[Collected data entries]
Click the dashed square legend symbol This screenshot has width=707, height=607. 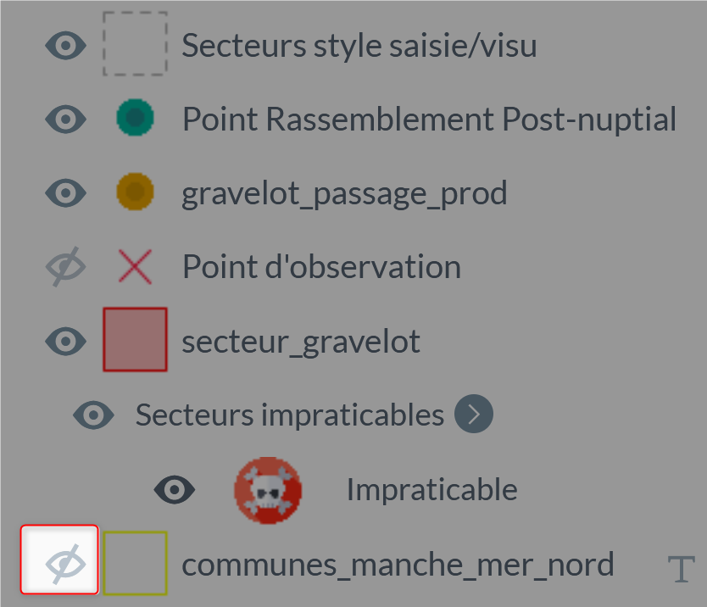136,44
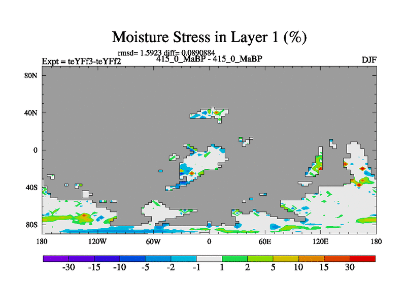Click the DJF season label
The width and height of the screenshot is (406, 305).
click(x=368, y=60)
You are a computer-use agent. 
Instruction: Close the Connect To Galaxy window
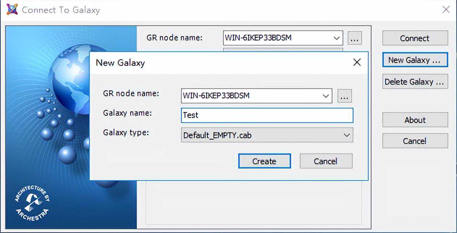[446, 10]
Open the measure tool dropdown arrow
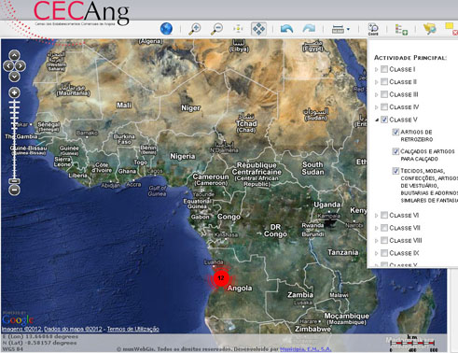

What is expected:
Nothing but the lines from the line containing "You are a computer-use agent." through the last line of the records above should be written out, exactly and without the pictures.

Problem solution:
You are a computer-use agent. 
Instruction: Close the Connect To Galaxy window
[446, 10]
Open the measure tool dropdown arrow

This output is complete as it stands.